At any rate it was politic to greet fulsomely this fulsome personage. Franz Ferdinand, being chronically embroiled with the Vienna court, needed support from the Berlin Emperor who was Vienna's preeminent ally. And that morning, in the brilliant sunshine on the jetty (with Franz Ferdinand's "carving knife" fetched just in time), there was something else to be gained from the German: The stature of the Archduke's wife benefited from Wilhelm's vanity. The Kaiser fancied himself as graceful a hand-kisser as any Austrian. He loved to prove it on Austrian territory. As he lowered his All-Highest mustache over Sophie's less-than-archducal fingers, she partook of Imperial cachet: Another skirmish had been won against the Montenuovo camarilla.
But at Miramare loomed other issues of greater relevance to the world at large. The Crown Prince broached them at lunch in the castle's marble dining hall. He was, he confided to Wilhelm, unhappy about all that mbret ado in Albania. His own choice for the Albanian throne, the Duke Wilhelm von Urach, a much more capable candidate, had been turned down by Vienna. This weak, silly mbret worried the Crown Prince because of Serbian repercussions. If the Austrian-backed ruler tottered, the Serbs would try to grab more Albanian territory, even to the point of a confrontation with Austria. And, Ferdinand added, it wasn't just the Albanian situation, it was also the Hungarian attitude that made the Serbs pugnacious. The Hungarians provoked not just Belgrade Serbs but Serbs inside the Austro-Hungarian province of Bosnia; there a Magyar civil administration imposed Hungarian as a teaching language on many schools with a majority of Serbo-Croat students; in other ways, too, the Hungarian hand lay heavy on the land. And to be frank, the Archduke said, taking a deep breath, it was right here that the Kaiser could be of vital help. After all, Wilhelm wielded great influence with Count Stephan Tisza, the Hungarian Prime Minister. Any move to make the Hungarians see a tiny bit of reason would be of tremendous value. Would His Majesty be kind enough to take it under consideration?

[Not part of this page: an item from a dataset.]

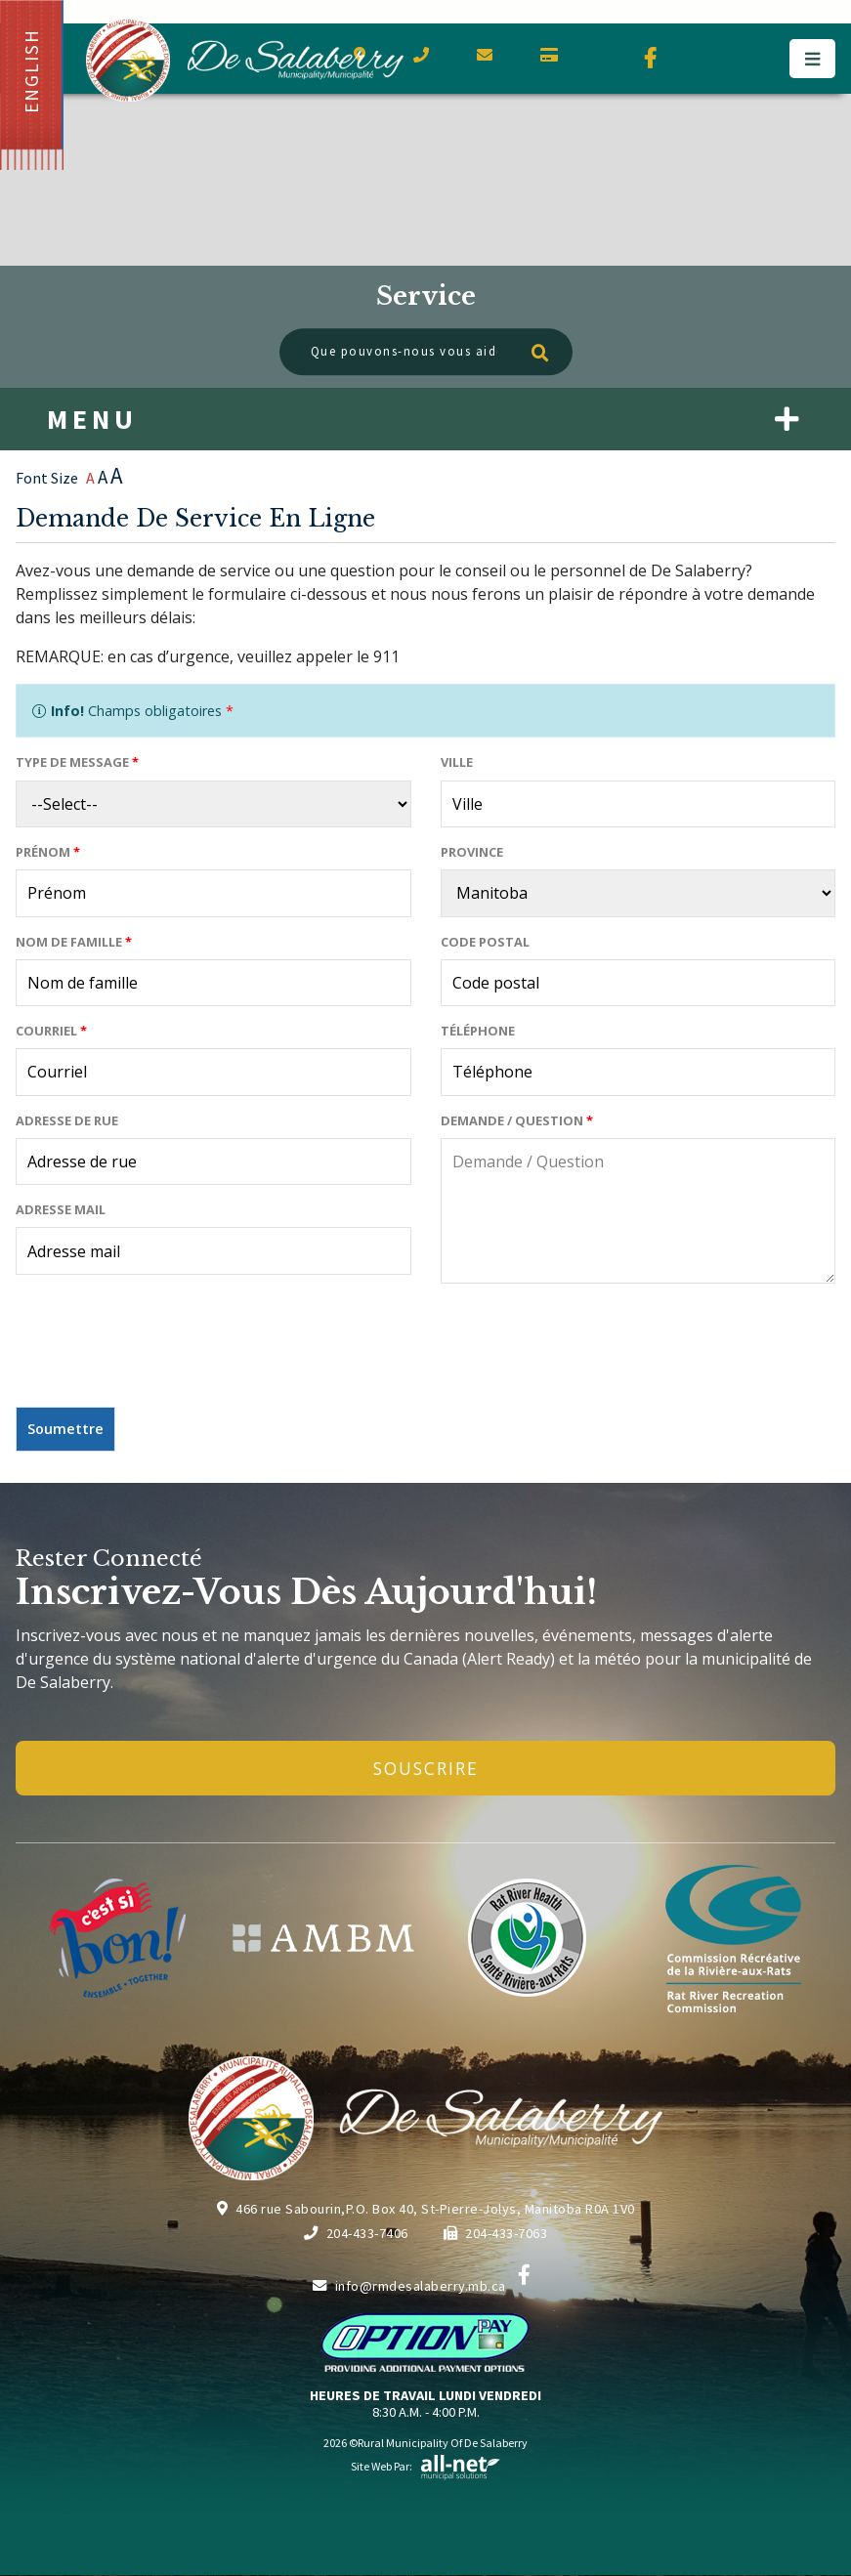 This screenshot has width=851, height=2576. What do you see at coordinates (245, 60) in the screenshot?
I see `Municipalité de De Salaberry` at bounding box center [245, 60].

By then guest and host had reached post-prandial liqueurs. The Kaiser savored his brandy. Well, yes, to be sure, he said, those Hungarians could be rascals. And Tisza, whom he had received in audience while coming through Vienna the other day, indeed Tisza was a rascal, too, but an absolutely first class rascal, clever and fast as you had to be in your dealings with all those Balkan bandits, Bulgaria, Serbia, and what not; yes, Tisza was really a true statesman worthy of Franz Ferdinand's trust-in fact, come to think of it, at the German fall maneuvers to which Franz Ferdinand must come as his, the Kaiser's guest, maybe Tisza should be invited, too; the King of Italy had just accepted-what a jolly foursome! It would iron out all sorts of differences. Also show how Germany, AustriaHungary and Italy stood together-England and France better not plan any stupidities against the Central powers. A fall maneuvers foursome-capital idea! Meanwhile, how about enjoying cigars out on the terrace?
On the terrace the two princes lit Cubans and reclined in wicker chairs. They blew smoke rings across the blue-gold Adriatic. The Kaiser had chosen to bypass Franz Ferdinand's request for help against the Hungarians. Franz Ferdinand was not in a position to press his case. His august caller disliked arguments that clouded good scenery or spoiled the pleasures of tobacco. It would not do to risk a crucial friendship.